Compensating Devices.

Sometimes an important property has unwelcome effects which, in particular cases, cannot be applied to advantage, and must be counterbalanced with as much care as possible. Many pieces of mechanism from the qualities of their materials are subject to deviations which must be compensated by introducing equal and opposite action. Tasks of this kind proceed upon an intimate acquaintance with the properties of substances common and uncommon. From the first making of clocks there was much trouble due to changes of temperature which affected the dimensions of pendulums, and consequently their rate of going. This difficulty is overcome by taking advantage of the fact that heat expands zinc about two-and-a-half times as much as it expands steel. Accordingly the two-second pendulum of the great clock at Westminster is built of a steel rod 179 inches in length, and a zinc tube, less massive, 126 inches long; they are joined at their lower ends only and are parallel. As temperatures vary, the fluctuations in length of the steel compensate those which occur in the zinc. Another mode of effecting the same purpose is to employ a cylinder partly filled with mercury; as this rises when warmed it exactly compensates for the lengthening by expansion of its supporting rod of steel.

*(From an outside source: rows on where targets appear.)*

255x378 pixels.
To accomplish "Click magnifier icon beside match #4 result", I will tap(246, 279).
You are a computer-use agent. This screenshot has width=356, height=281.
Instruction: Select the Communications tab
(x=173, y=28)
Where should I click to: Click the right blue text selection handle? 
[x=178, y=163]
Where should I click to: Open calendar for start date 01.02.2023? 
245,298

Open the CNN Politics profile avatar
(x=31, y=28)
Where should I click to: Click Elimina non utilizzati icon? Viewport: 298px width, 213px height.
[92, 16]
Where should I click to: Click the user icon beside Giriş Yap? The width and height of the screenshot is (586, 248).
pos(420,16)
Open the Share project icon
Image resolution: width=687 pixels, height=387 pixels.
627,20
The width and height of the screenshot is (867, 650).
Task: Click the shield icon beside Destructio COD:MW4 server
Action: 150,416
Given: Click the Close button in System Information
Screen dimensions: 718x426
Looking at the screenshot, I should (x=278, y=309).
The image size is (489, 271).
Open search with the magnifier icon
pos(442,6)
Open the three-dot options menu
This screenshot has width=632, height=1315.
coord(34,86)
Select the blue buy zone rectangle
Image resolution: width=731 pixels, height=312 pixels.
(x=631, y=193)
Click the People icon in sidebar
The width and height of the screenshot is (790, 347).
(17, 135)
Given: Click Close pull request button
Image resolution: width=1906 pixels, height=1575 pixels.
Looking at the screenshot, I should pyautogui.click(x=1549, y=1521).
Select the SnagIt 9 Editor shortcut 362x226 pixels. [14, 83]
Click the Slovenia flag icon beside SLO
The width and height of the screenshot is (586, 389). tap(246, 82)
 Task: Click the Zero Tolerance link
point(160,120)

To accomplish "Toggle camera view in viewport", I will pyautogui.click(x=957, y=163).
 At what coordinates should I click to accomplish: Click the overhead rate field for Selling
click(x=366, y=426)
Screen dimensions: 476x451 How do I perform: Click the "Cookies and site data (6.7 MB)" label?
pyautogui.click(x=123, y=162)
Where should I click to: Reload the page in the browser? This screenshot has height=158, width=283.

Gravity, that universal force at which we have just glanced as it swings a pendulum, cannot be banished, but its downward push may be balanced by an equal upward thrust. In a remarkable feat Plateau poured oil into a blend of water and alcohol, adding alcohol until he produced a mixture having the same specific gravity as the oil—which now became a sphere, taking its place in the middle of the diluted spirits. He then introduced into the oil a vertical disc which he rotated; very soon spherules of oil separated themselves from the parent mass, and as satellites moved in the same direction as the primary sphere, because immersed as they were in the diluted alcohol, they shared the direction of its motion: the whole afforded a remarkable illustration of how nebulae may become planets, moons, and suns.

On somewhat the same principle as Plateau’s model are the liquid compasses for ships. Their needles are disposed within hollow metallic holders of the same specific gravity as the immersing liquid, in which therefore they move with perfect freedom on their sapphire bearings. Sometimes it is desired to use compass needles so poised that they will respond to the slightest magnetic influence. To this end one needle is placed above another, the north pole of the first over the south pole of the second; the astatic needle formed by this union is much more sensitive than a simple needle. The astatic needle, for all its ingenuity, is little used; of incomparably more importance is that other magnetic device, the telephone. No sooner had it entered into business than a serious fault was found with its messages; they arrived blurred and mingled with many sounds and noises, as if the conveying wire had caught every audibility of a neighborhood. The difficulty is remedied by using two conductors instead of one, and so arranging them that the currents induced on one conductor are exactly equal and opposite to those induced in the other.